Collected data:
*** Block opens ***

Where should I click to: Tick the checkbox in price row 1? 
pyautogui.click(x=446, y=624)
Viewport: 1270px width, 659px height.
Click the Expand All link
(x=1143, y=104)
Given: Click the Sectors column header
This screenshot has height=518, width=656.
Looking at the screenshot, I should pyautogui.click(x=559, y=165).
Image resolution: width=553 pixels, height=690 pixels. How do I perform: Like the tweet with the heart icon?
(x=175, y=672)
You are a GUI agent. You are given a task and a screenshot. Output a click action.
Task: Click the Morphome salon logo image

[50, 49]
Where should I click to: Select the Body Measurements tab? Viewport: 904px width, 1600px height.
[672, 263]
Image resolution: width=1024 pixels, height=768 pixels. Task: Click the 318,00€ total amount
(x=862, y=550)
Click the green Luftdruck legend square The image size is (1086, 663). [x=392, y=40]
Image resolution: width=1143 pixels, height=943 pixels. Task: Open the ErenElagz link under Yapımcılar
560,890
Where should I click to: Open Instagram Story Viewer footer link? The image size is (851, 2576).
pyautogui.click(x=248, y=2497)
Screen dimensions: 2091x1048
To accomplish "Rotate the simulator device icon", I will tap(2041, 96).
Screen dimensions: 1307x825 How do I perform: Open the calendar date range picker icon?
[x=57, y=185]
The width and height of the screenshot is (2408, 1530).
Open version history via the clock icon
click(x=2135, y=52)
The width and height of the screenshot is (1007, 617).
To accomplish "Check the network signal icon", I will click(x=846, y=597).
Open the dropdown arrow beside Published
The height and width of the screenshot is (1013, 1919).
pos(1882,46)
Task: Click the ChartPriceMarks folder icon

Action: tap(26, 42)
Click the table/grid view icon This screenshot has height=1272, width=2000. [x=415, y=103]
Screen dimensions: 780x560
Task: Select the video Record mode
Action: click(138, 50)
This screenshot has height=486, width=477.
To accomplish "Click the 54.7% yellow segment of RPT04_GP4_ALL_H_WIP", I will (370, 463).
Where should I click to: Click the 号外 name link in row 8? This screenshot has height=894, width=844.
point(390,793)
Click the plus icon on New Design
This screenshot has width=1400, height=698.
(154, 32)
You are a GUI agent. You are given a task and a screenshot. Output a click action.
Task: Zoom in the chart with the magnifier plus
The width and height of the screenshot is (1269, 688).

*** Block closes ***

— Work item —
All lines above that include the word "plus" should be located and copied.

— Final answer —
Click the plus icon on New Design
Task: Zoom in the chart with the magnifier plus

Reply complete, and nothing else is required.